The park grounds were formerly the Farragut Naval Training Station, a major training base of the U.S. Navy during World War II. Over 293,000 sailors received basic training at Farragut during its 30 months of existence. The last recruit graduated in March 1945 and the facility was decommissioned in June 1946.

===College===
From 1946–49, it was the site of the Farragut College and Technical Institute, which had copious athletic facilities. It ceased operations prior to the fall term in 1949, due to decreased enrollment and financial difficulties.

===State park===
In 1950, the federal government transferred 3854 acre of the former Farragut Naval Training Center to the Idaho department of fish and game, creating the Farragut Wildlife Management Area. The department transferred 2566 acre back to the federal government in 1964; this was deeded to the state parks department and became Farragut State Park by an act of the state legislature in 1966.

===Scouting===
Farragut State Park is significant in the history of Scouting in Idaho. It hosted the National Girl Scout Senior Roundup in 1965, the World Scout Jamboree in 1967, the National Scout Jamboree in 1969 and 1973, and the 2002 Star Northwest of the Boy Scouts of America. The world event in 1967 was the only time it had been held in the United States until 2019.
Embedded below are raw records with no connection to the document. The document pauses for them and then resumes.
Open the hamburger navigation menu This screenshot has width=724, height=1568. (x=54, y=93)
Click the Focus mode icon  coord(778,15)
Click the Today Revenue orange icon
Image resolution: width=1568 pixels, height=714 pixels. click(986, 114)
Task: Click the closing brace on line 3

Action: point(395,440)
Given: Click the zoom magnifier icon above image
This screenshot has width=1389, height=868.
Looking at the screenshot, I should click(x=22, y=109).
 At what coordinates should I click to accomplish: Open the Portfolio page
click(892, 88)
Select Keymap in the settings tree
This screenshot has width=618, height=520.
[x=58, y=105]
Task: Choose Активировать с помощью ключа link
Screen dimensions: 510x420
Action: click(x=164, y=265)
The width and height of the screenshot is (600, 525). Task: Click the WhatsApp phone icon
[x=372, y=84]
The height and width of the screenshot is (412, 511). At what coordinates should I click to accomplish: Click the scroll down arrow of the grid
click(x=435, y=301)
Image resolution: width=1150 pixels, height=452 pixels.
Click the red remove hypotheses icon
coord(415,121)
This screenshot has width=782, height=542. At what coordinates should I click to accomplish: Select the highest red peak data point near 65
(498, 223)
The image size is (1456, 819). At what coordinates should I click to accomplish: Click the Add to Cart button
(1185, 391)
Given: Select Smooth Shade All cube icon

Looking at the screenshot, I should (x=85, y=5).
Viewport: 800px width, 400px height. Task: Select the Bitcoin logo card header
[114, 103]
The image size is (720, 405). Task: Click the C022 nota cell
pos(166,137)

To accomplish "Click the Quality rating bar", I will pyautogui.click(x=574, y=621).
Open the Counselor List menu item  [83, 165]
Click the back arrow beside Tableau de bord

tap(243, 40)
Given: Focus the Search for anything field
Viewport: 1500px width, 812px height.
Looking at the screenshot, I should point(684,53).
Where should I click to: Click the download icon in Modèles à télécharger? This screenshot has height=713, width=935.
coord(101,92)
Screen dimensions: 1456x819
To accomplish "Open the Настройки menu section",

While traveling to the moon aboard Apollo 11 on July 18, 1969, astronaut Neil Armstrong extended a greeting to the Scouts attending the national jamboree in Idaho. Armstrong was an Eagle Scout from Ohio. Frank Borman, astronaut and commander of Apollo 8, addressed the Scouts, as did Lady Baden-Powell, the widow of Scouting's founder. At the Jamboree in 1973, Admiral Elmo Zumwalt, Chief of Naval Operations, and Gene Cernan, astronaut and commander of Apollo 17, addressed the Scouts.

==Wildlife==
The residential animals of this state park are bass, trout, white-tailed deer, moose, elk, mountain goat, cougar, and black bear.

==Activities and amenities==
The park offers traditional recreational opportunities such as picnicking, boating, swimming, hiking, and camping, as well as disc golf, a model airplane flying field, the Naval Training Center and a museum. A remaining military feature is the Museum at the Brig, located in the confinement facility of the naval training station. Its displays include boot camp, naval, and war memorabilia as well as historic prison cells.